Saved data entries
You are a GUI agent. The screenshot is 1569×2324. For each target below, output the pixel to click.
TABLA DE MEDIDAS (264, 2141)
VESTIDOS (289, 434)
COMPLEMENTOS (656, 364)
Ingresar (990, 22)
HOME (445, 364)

### Action item
From the first line to the last, give the data again exactly.

### Task response
You are a GUI agent. The screenshot is 1569×2324. For each target below, output the pixel to click.
TABLA DE MEDIDAS (264, 2141)
VESTIDOS (289, 434)
COMPLEMENTOS (656, 364)
Ingresar (990, 22)
HOME (445, 364)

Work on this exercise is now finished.